(DATA PROVIDED begins)
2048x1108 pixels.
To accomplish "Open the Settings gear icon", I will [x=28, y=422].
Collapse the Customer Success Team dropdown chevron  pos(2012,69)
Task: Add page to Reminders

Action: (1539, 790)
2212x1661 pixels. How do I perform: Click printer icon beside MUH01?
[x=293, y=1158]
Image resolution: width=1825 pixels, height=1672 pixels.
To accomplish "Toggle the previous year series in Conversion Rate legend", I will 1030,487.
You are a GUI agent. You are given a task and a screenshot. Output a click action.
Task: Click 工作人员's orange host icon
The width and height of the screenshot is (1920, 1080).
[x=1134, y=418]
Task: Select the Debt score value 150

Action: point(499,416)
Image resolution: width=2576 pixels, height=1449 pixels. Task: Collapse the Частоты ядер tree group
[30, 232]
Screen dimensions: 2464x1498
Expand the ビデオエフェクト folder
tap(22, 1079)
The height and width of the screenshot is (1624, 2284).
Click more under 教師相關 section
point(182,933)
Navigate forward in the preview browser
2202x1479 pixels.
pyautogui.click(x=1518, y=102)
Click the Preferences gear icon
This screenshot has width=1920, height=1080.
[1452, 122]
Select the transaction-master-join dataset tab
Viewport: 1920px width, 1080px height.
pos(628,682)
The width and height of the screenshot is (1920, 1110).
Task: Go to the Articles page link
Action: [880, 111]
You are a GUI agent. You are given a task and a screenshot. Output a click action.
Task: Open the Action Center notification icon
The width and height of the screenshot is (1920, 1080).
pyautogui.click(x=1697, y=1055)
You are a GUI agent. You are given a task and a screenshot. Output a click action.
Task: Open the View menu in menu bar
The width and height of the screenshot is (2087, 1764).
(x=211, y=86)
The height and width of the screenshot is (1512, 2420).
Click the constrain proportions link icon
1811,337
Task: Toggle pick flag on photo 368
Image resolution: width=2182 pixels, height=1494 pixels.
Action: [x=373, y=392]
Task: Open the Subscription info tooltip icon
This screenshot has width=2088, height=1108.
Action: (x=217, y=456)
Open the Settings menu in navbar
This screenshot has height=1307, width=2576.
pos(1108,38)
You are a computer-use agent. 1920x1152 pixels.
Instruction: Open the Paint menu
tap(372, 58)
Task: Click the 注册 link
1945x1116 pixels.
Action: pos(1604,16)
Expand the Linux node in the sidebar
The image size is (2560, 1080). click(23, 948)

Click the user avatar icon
(DATA PROVIDED ends)
> [TASK TO COMPLETE] Word for word, repeat every line of the data.

> [EXERCISE RESPONSE]
2048x1108 pixels.
To accomplish "Open the Settings gear icon", I will [x=28, y=422].
Collapse the Customer Success Team dropdown chevron  pos(2012,69)
Task: Add page to Reminders

Action: (1539, 790)
2212x1661 pixels. How do I perform: Click printer icon beside MUH01?
[x=293, y=1158]
Image resolution: width=1825 pixels, height=1672 pixels.
To accomplish "Toggle the previous year series in Conversion Rate legend", I will 1030,487.
You are a GUI agent. You are given a task and a screenshot. Output a click action.
Task: Click 工作人员's orange host icon
The width and height of the screenshot is (1920, 1080).
[x=1134, y=418]
Task: Select the Debt score value 150

Action: point(499,416)
Image resolution: width=2576 pixels, height=1449 pixels. Task: Collapse the Частоты ядер tree group
[30, 232]
Screen dimensions: 2464x1498
Expand the ビデオエフェクト folder
tap(22, 1079)
The height and width of the screenshot is (1624, 2284).
Click more under 教師相關 section
point(182,933)
Navigate forward in the preview browser
2202x1479 pixels.
pyautogui.click(x=1518, y=102)
Click the Preferences gear icon
This screenshot has width=1920, height=1080.
[1452, 122]
Select the transaction-master-join dataset tab
Viewport: 1920px width, 1080px height.
pos(628,682)
The width and height of the screenshot is (1920, 1110).
Task: Go to the Articles page link
Action: [880, 111]
You are a GUI agent. You are given a task and a screenshot. Output a click action.
Task: Open the Action Center notification icon
The width and height of the screenshot is (1920, 1080).
pyautogui.click(x=1697, y=1055)
You are a GUI agent. You are given a task and a screenshot. Output a click action.
Task: Open the View menu in menu bar
The width and height of the screenshot is (2087, 1764).
(x=211, y=86)
The height and width of the screenshot is (1512, 2420).
Click the constrain proportions link icon
1811,337
Task: Toggle pick flag on photo 368
Image resolution: width=2182 pixels, height=1494 pixels.
Action: [x=373, y=392]
Task: Open the Subscription info tooltip icon
This screenshot has width=2088, height=1108.
Action: (x=217, y=456)
Open the Settings menu in navbar
This screenshot has height=1307, width=2576.
pos(1108,38)
You are a computer-use agent. 1920x1152 pixels.
Instruction: Open the Paint menu
tap(372, 58)
Task: Click the 注册 link
1945x1116 pixels.
Action: pos(1604,16)
Expand the Linux node in the sidebar
The image size is (2560, 1080). click(23, 948)

Click the user avatar icon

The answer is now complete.